**Task objective:** In the data that follows, find the line with "CONTRATOS (823, 41)"; transcribe it, every later line up to the one with "Accessibility Statement (1544, 1063)", and that line as well, exactly and with no others.

-- Opening Marker --

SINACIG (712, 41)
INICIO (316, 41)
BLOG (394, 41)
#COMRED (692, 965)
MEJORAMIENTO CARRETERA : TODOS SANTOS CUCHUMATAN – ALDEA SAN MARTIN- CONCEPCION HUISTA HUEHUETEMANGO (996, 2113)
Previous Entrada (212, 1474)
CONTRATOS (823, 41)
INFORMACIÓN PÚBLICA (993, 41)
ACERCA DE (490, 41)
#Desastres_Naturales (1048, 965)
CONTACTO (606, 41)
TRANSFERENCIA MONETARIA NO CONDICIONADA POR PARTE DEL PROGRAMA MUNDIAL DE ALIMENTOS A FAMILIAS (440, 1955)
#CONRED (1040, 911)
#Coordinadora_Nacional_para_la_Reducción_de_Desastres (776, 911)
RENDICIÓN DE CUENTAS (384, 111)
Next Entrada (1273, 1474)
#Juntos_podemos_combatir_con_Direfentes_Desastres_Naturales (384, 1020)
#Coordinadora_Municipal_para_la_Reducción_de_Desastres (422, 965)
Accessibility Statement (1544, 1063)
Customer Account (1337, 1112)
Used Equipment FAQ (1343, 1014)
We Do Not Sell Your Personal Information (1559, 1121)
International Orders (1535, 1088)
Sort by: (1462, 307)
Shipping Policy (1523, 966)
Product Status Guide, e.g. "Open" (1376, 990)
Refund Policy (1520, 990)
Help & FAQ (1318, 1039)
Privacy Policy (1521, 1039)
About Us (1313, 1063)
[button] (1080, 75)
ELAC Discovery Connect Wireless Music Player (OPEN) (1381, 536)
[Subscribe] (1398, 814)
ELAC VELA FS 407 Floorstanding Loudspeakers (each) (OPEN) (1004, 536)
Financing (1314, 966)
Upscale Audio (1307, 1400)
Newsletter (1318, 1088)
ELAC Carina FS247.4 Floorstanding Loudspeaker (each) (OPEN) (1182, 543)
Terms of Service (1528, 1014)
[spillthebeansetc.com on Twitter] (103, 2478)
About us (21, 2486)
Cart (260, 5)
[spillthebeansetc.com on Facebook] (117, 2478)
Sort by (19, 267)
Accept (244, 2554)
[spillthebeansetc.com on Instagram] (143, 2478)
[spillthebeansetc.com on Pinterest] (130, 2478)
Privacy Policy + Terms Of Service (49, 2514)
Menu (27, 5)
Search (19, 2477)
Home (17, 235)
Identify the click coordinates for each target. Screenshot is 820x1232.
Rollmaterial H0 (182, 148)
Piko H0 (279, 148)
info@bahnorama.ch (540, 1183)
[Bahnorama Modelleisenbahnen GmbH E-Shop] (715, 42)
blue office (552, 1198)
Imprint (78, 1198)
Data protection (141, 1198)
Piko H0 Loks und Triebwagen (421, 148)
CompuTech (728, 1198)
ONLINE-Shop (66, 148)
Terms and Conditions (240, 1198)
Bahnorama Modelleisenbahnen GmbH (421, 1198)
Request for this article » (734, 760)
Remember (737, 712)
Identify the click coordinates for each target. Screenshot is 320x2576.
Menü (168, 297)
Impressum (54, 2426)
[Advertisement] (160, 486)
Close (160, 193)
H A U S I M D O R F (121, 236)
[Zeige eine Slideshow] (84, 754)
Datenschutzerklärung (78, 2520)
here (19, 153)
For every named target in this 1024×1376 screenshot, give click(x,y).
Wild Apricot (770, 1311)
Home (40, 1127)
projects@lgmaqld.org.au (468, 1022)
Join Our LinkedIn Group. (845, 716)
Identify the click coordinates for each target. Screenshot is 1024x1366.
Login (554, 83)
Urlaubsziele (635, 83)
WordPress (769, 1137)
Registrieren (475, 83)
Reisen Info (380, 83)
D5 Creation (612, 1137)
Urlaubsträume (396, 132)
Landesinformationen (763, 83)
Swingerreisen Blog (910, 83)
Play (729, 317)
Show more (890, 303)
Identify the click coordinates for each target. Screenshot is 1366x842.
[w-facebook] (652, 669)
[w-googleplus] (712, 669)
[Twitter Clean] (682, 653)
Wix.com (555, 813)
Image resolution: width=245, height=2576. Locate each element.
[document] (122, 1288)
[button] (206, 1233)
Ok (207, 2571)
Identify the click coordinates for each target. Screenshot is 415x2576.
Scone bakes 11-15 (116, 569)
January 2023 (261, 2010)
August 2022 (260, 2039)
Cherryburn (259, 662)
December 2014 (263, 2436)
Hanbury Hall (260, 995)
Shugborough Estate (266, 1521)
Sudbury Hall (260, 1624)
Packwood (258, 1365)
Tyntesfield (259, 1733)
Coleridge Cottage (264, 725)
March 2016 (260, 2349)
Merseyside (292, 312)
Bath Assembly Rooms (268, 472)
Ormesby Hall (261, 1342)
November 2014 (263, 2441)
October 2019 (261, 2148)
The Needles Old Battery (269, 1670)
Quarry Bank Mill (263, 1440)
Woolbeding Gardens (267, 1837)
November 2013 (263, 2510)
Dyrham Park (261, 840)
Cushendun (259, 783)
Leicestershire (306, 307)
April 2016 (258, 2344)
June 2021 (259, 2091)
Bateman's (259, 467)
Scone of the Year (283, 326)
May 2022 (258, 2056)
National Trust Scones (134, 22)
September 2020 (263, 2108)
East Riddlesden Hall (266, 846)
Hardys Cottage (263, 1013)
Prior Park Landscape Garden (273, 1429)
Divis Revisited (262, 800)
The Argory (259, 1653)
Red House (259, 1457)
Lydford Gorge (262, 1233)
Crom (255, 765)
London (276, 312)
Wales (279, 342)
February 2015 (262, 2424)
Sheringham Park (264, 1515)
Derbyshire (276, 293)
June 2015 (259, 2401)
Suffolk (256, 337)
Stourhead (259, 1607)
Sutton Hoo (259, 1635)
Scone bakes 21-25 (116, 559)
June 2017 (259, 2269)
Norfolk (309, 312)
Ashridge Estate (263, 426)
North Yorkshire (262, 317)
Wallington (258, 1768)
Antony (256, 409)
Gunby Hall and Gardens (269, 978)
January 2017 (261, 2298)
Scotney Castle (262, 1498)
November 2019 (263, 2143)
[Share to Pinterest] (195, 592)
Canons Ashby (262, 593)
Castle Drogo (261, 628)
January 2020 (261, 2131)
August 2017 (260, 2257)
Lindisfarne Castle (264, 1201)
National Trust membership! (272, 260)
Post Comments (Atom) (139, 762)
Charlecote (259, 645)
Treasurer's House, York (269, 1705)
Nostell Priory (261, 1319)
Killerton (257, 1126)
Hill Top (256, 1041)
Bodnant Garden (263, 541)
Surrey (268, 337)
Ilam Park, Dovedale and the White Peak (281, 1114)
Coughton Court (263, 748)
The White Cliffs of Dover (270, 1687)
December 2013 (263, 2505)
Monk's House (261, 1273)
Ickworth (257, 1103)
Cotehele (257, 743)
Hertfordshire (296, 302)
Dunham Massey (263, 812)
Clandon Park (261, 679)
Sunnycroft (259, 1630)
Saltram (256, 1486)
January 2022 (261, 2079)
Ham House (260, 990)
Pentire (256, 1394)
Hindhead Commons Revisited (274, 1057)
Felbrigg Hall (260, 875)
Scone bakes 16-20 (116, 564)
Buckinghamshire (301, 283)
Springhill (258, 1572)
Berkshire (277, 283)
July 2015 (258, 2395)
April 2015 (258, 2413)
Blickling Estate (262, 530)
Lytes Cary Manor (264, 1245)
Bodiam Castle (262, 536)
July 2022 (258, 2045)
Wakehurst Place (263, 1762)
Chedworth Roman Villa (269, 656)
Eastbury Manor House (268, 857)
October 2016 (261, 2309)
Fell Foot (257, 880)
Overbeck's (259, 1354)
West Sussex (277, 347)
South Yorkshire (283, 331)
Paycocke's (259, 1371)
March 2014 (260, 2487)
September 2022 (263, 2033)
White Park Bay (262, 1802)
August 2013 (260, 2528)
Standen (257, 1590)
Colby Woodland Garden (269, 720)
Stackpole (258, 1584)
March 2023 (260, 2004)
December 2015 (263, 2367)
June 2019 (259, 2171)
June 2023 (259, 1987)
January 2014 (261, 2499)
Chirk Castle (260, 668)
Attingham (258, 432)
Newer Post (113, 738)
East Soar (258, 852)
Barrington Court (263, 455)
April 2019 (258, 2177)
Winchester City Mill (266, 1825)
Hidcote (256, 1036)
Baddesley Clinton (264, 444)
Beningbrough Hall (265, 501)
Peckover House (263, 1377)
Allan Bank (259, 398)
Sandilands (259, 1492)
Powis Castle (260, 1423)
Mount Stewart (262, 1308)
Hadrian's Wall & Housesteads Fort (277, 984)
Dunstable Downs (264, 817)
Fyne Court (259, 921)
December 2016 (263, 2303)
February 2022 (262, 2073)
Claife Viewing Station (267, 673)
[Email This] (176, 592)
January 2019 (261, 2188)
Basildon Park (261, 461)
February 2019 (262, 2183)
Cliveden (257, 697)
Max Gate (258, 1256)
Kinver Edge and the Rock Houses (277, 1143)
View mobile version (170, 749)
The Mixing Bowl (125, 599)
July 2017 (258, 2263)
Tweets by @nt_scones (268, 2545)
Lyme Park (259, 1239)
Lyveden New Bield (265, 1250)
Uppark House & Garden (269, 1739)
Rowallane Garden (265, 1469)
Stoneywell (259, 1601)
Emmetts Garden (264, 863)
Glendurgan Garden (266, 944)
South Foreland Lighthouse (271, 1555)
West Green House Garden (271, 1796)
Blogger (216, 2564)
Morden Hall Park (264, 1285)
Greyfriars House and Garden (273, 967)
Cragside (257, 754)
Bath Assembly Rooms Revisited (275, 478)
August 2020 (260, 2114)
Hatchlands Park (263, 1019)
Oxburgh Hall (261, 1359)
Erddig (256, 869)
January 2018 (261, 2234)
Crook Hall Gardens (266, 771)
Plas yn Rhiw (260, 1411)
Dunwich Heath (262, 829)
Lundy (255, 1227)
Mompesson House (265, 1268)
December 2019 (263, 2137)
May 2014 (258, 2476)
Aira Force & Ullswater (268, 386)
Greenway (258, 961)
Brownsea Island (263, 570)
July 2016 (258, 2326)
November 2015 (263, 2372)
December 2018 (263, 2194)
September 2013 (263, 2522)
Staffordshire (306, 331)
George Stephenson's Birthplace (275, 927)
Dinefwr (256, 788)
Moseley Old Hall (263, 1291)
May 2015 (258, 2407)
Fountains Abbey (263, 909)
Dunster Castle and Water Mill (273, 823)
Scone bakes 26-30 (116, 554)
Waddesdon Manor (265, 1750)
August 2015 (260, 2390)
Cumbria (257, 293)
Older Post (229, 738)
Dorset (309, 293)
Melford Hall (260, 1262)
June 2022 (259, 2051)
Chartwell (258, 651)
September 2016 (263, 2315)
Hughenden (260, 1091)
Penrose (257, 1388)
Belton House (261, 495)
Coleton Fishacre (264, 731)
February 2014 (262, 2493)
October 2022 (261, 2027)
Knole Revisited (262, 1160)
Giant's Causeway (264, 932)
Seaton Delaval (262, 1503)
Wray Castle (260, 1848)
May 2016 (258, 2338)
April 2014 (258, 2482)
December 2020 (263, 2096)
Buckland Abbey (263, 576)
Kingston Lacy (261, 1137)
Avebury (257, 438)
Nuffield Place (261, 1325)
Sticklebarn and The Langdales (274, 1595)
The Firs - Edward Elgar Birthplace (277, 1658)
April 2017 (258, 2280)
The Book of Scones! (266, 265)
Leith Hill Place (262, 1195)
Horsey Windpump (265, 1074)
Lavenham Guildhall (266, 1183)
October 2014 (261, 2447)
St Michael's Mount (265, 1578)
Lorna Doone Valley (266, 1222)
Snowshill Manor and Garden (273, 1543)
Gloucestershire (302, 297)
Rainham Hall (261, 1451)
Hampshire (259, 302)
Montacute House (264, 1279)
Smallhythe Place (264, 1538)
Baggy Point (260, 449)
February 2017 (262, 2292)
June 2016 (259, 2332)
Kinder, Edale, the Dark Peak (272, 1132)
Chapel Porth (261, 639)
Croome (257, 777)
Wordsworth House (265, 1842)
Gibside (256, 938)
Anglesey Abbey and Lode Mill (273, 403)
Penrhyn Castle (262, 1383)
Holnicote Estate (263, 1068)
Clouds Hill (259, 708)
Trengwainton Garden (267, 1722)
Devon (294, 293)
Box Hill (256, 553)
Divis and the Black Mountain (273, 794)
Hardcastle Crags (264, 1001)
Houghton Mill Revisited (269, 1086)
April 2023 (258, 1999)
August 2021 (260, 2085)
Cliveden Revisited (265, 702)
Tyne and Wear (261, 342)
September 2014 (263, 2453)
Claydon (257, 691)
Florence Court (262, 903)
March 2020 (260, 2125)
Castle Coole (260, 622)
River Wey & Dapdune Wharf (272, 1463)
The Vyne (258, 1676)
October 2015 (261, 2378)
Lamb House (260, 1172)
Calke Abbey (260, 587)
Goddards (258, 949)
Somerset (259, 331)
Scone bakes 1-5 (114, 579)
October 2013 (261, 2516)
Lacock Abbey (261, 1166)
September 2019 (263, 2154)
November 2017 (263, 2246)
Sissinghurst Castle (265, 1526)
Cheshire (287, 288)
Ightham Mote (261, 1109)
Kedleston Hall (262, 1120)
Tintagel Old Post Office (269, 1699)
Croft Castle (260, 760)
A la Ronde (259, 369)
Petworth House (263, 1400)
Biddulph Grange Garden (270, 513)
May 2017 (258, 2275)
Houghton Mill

-- Closing Marker --

**Task answer:**
CONTRATOS (823, 41)
INFORMACIÓN PÚBLICA (993, 41)
ACERCA DE (490, 41)
#Desastres_Naturales (1048, 965)
CONTACTO (606, 41)
TRANSFERENCIA MONETARIA NO CONDICIONADA POR PARTE DEL PROGRAMA MUNDIAL DE ALIMENTOS A FAMILIAS (440, 1955)
#CONRED (1040, 911)
#Coordinadora_Nacional_para_la_Reducción_de_Desastres (776, 911)
RENDICIÓN DE CUENTAS (384, 111)
Next Entrada (1273, 1474)
#Juntos_podemos_combatir_con_Direfentes_Desastres_Naturales (384, 1020)
#Coordinadora_Municipal_para_la_Reducción_de_Desastres (422, 965)
Accessibility Statement (1544, 1063)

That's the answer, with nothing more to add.